Папа обнял меня одной рукой и прижал к себе. Я знала, что он гордится моей храбростью, той зрелостью, с которой я воспринимаю ситуацию. (Родители часто хвалили меня за зрелое поведение. У нас в ходу семейная шутка, будто я родилась сразу взрослой. Мама любит хвастаться: «Ханна была таким взрослым младенцем!»)
— Зато тебе довелось как следует посмотреть Западное побережье, — ответил наконец папа. Может, он решил, что нас тут водят на экскурсии. Может, он решил, что я уже вдоволь нагулялась по приливным заводям Монтерея, любуясь флорой и фауной.
Я не стала его разубеждать. Папе наверняка нравится так думать. И это по-взрослому — позволить ему и дальше заблуждаться, если папе так легче.
Именно ради Калифорнии он отправил меня в летнюю школу. Я всю жизнь прожила в Нью-Йорке, и поскольку поступление в университет было уже не за горами, старый добрый Байрон решил, что мне пора на пробу покинуть Верхний Ист-Сайд (правда, он уверял, что они с мамой будут страшно по мне скучать). Интересно, жалеет ли он сейчас, что не держал меня поближе к дому. Что так превозносил «расширение горизонтов» (фраза, которую я слышу от него постоянно).
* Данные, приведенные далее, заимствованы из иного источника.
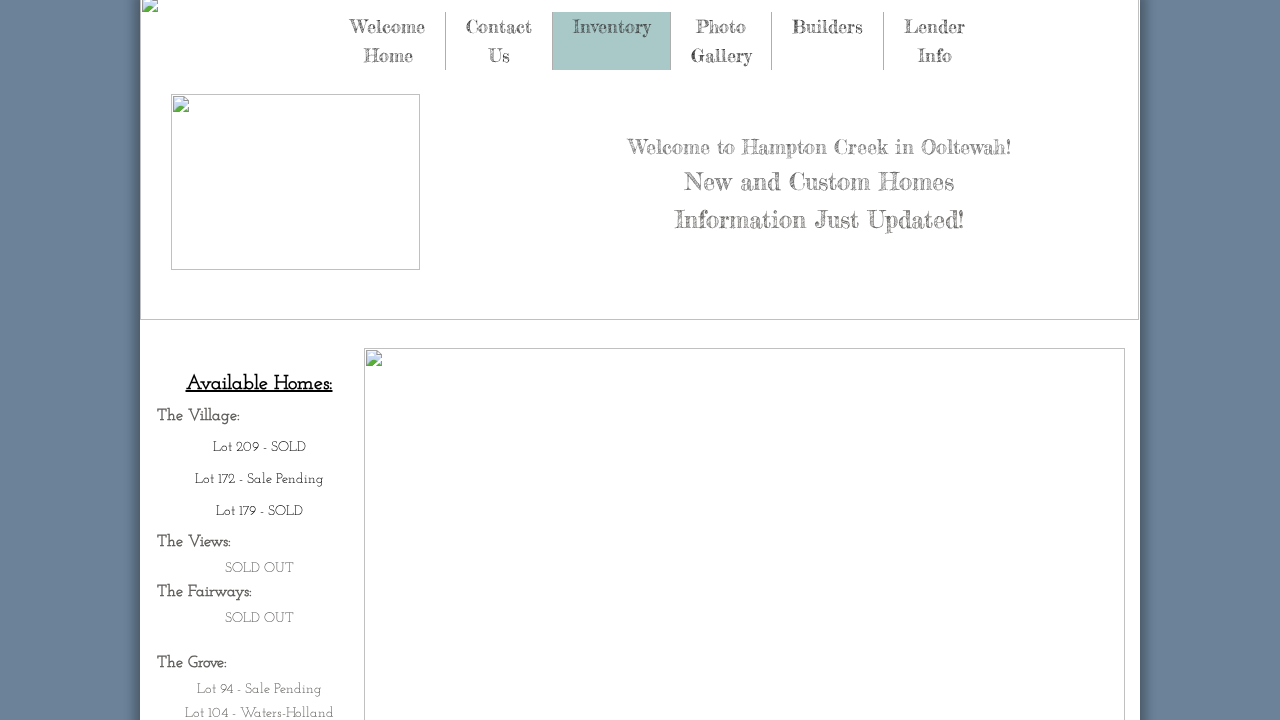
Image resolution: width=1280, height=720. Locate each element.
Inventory (611, 26)
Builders (827, 26)
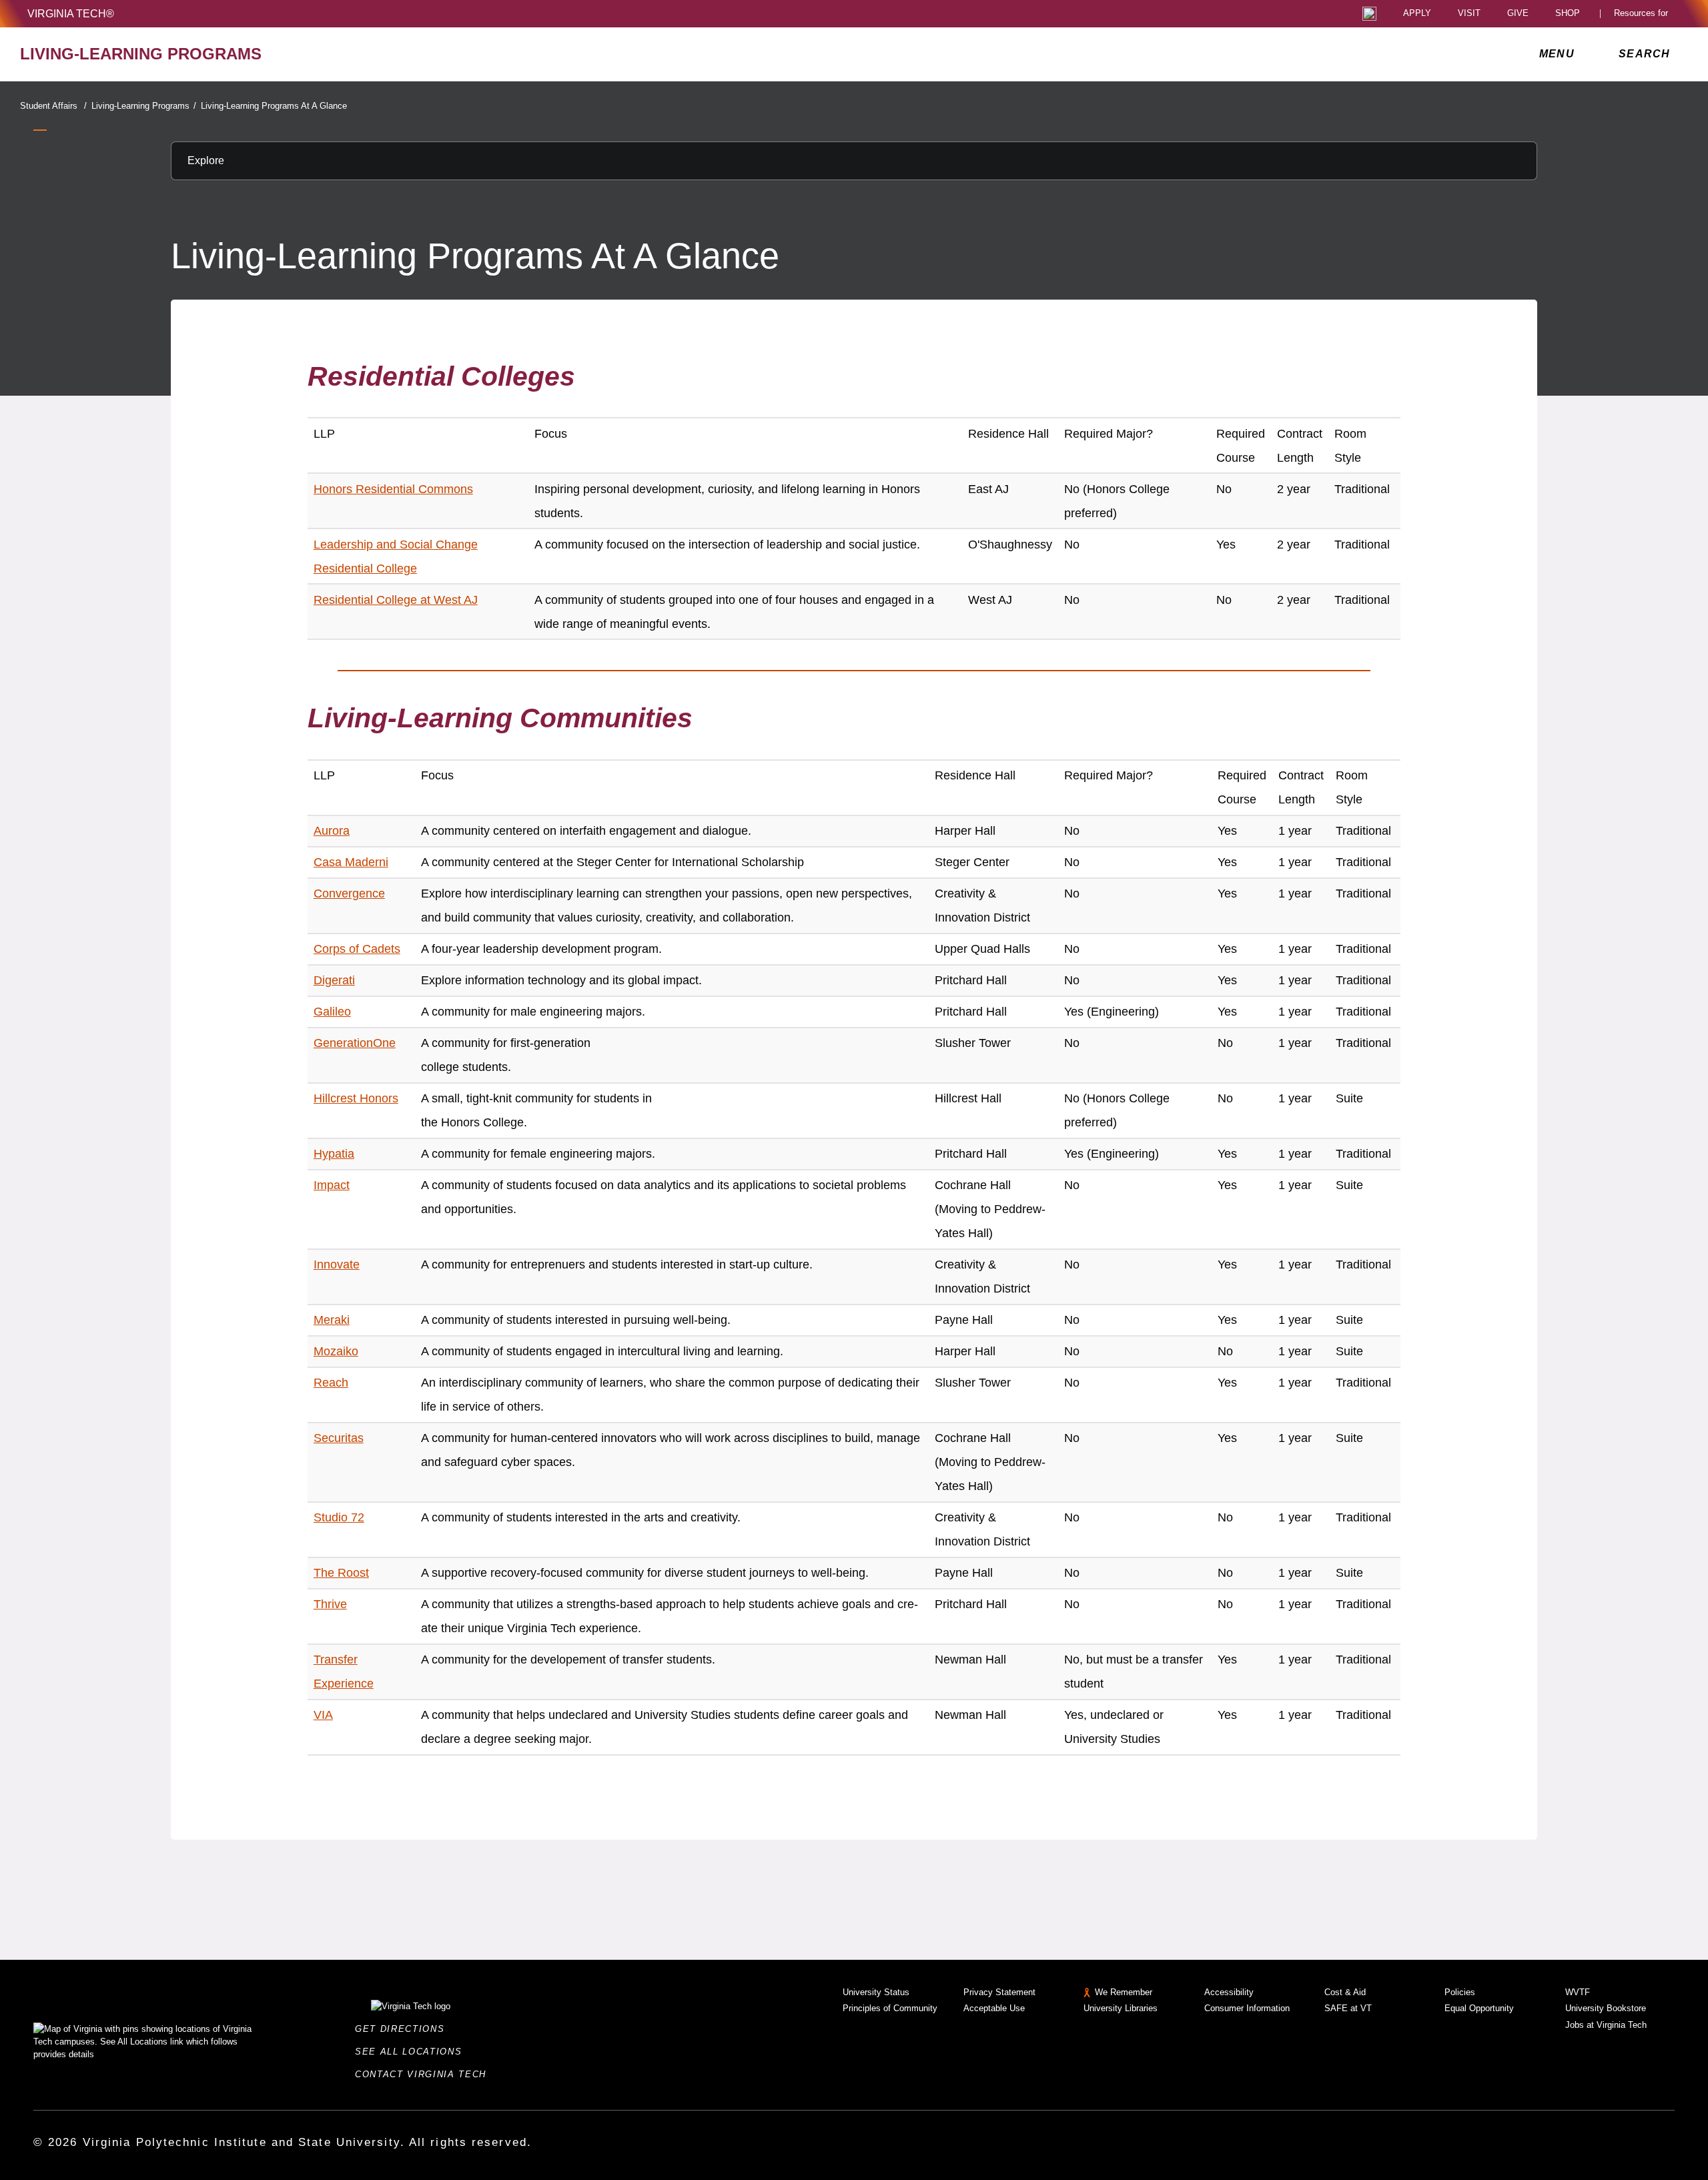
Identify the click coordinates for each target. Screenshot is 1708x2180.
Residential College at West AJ (396, 600)
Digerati (334, 980)
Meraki (332, 1320)
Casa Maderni (351, 862)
Папа поцеловал меня в макушку перед уходом, хотя с тех пор, как мне исполнилось пятнадцать, он выше меня всего сантиметров на пять. Мама и вовсе обошлась без поцелуев. Во мне метр семьдесят, и я на десять сантиметров выше мамы. Она всегда удивлялась моему росту, гадая, откуда я такая взялась: ей будто не верилось, что существо, которое когда-то жило у нее внутри, способно вытянуться до таких размеров. Однажды мы с мамой обедали у ее приятельницы, и мама заявила, что в больнице меня наверняка подменили. Не могла же она родить такого огромного ребенка! Я напомнила, что у нас ней одинаковые зеленые глаза, а волосы и брови я очевидно унаследовала от отца.